═══ Given entries ═══
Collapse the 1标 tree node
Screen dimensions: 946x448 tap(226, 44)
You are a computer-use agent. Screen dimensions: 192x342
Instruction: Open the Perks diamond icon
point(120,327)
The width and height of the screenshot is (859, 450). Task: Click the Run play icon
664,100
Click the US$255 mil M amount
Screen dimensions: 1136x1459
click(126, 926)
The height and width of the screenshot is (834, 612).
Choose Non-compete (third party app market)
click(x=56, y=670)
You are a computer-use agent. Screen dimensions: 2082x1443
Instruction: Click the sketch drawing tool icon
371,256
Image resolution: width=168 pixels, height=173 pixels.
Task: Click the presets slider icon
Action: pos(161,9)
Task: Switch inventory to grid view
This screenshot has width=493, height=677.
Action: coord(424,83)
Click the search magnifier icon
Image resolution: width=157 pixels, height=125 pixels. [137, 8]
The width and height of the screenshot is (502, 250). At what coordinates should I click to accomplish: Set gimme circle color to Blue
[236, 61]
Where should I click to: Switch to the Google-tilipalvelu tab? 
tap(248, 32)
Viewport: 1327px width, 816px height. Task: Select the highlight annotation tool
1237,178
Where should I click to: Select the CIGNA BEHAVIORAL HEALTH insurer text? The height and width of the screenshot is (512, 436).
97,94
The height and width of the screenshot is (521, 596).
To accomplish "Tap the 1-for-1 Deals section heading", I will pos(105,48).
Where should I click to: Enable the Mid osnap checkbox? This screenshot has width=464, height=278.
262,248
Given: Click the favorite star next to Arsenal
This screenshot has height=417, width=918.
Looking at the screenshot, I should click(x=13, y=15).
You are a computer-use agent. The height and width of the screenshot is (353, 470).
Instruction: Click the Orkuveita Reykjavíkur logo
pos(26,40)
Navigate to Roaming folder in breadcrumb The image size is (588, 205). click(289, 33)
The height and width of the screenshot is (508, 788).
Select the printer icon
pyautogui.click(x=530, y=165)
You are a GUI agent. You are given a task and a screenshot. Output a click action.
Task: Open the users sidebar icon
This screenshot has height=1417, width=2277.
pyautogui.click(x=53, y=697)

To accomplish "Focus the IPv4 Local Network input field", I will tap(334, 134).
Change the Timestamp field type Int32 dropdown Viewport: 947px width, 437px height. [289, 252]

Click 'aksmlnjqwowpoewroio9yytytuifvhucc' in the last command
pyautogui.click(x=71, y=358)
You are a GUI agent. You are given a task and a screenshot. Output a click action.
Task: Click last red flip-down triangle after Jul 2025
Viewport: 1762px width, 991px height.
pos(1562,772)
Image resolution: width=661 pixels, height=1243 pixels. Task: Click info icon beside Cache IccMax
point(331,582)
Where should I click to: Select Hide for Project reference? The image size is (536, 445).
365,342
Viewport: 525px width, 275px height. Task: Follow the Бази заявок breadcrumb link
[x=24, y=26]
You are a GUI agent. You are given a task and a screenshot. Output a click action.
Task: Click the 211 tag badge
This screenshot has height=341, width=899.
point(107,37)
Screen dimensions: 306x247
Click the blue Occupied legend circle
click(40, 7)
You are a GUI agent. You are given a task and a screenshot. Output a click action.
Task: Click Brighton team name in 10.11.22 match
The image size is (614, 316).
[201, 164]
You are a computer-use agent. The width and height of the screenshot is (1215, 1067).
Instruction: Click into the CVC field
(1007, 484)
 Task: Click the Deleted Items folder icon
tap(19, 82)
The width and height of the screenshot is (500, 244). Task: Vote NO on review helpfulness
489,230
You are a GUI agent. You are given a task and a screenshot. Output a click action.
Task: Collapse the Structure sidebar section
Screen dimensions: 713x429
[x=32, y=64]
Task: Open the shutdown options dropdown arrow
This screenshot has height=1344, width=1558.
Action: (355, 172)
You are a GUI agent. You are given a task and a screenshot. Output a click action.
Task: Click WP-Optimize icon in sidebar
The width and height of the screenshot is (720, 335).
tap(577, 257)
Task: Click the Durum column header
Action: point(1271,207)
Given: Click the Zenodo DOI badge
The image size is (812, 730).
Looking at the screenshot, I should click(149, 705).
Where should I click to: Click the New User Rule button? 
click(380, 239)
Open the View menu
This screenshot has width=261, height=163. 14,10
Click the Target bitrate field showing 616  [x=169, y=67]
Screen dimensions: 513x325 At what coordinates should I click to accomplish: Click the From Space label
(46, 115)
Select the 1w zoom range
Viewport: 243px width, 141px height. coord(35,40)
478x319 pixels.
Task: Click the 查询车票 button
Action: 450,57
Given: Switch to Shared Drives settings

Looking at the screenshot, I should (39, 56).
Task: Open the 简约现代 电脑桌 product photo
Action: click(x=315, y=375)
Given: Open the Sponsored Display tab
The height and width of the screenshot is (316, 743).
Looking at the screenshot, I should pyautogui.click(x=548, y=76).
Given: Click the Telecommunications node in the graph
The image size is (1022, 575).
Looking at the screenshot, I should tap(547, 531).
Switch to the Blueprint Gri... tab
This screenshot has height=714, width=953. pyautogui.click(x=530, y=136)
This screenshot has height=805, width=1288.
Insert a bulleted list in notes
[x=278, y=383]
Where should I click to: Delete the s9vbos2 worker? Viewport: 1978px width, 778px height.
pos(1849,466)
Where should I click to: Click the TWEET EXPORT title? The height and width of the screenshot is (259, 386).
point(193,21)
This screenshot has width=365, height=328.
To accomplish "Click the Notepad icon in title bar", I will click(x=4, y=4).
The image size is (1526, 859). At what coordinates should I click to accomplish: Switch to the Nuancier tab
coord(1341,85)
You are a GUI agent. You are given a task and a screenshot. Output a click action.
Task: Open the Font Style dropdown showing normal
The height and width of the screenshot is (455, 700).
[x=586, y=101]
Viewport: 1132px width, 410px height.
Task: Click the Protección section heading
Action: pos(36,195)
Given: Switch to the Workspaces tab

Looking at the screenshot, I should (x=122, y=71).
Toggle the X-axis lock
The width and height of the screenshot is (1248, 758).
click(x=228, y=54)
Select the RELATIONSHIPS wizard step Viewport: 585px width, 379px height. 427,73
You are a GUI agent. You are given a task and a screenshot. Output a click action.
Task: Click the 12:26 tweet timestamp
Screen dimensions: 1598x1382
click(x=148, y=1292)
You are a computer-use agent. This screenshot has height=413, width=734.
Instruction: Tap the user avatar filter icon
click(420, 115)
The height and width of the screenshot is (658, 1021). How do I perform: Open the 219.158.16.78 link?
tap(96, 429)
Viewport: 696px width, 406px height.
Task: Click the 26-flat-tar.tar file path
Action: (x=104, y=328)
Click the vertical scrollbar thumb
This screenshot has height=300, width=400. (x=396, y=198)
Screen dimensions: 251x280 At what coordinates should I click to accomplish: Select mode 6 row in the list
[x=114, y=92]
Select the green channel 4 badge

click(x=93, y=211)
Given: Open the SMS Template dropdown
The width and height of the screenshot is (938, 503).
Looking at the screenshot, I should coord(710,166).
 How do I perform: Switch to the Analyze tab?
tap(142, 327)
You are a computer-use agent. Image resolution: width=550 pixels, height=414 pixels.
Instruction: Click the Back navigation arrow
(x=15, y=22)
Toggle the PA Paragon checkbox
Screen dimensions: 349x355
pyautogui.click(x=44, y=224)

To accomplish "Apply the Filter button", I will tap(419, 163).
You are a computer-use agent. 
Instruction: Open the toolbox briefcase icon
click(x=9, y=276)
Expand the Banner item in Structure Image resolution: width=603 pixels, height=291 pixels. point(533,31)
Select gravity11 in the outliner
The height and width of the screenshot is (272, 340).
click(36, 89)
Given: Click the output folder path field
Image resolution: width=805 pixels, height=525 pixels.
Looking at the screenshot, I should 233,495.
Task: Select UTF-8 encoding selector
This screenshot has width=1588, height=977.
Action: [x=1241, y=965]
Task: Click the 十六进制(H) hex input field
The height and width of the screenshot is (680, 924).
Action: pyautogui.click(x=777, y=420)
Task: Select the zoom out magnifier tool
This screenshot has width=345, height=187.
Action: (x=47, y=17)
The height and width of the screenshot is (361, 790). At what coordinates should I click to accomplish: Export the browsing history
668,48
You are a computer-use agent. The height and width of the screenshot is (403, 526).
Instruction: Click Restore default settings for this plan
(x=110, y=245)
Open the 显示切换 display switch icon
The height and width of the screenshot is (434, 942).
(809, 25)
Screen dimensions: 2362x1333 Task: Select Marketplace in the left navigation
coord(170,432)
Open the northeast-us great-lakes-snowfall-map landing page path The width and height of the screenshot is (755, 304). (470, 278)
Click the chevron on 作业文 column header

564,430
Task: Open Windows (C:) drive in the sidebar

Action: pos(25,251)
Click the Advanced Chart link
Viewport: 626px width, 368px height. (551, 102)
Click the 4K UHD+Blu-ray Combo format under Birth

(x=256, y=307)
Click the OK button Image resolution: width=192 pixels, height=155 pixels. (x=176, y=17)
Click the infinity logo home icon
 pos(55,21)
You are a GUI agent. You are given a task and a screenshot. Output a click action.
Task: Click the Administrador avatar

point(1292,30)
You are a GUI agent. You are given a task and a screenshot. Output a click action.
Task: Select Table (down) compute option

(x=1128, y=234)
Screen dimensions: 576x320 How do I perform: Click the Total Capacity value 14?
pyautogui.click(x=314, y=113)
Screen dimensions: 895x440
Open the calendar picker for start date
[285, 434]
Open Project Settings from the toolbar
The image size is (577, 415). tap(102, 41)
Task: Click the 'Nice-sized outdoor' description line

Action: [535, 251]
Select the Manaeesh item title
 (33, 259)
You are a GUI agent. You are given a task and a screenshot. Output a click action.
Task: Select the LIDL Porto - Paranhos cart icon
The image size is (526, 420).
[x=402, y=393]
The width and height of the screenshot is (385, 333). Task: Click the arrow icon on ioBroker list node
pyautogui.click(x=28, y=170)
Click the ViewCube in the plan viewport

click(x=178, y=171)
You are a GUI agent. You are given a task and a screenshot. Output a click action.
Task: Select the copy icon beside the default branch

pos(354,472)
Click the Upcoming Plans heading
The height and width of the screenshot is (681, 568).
═══
• [What needs to be done]: Put every line of the records above, from the line containing "Switch to the Blueprint Gri... tab" down to the line containing "click(x=148, y=1292)", into a JSON list of strings with one string per line. Leave out blank lines.

• [Answer to this problem]:
[
  "Switch to the Blueprint Gri... tab",
  "This screenshot has height=714, width=953. pyautogui.click(x=530, y=136)",
  "This screenshot has height=805, width=1288.",
  "Insert a bulleted list in notes",
  "[x=278, y=383]",
  "Where should I click to: Delete the s9vbos2 worker? Viewport: 1978px width, 778px height.",
  "pos(1849,466)",
  "Where should I click to: Click the TWEET EXPORT title? The height and width of the screenshot is (259, 386).",
  "point(193,21)",
  "This screenshot has width=365, height=328.",
  "To accomplish \"Click the Notepad icon in title bar\", I will click(x=4, y=4).",
  "The image size is (1526, 859). At what coordinates should I click to accomplish: Switch to the Nuancier tab",
  "coord(1341,85)",
  "You are a GUI agent. You are given a task and a screenshot. Output a click action.",
  "Task: Open the Font Style dropdown showing normal",
  "The height and width of the screenshot is (455, 700).",
  "[x=586, y=101]",
  "Viewport: 1132px width, 410px height.",
  "Task: Click the Protección section heading",
  "Action: pos(36,195)",
  "Given: Switch to the Workspaces tab",
  "Looking at the screenshot, I should (x=122, y=71).",
  "Toggle the X-axis lock",
  "The width and height of the screenshot is (1248, 758).",
  "click(x=228, y=54)",
  "Select the RELATIONSHIPS wizard step Viewport: 585px width, 379px height. 427,73",
  "You are a GUI agent. You are given a task and a screenshot. Output a click action.",
  "Task: Click the 12:26 tweet timestamp",
  "Screen dimensions: 1598x1382",
  "click(x=148, y=1292)"
]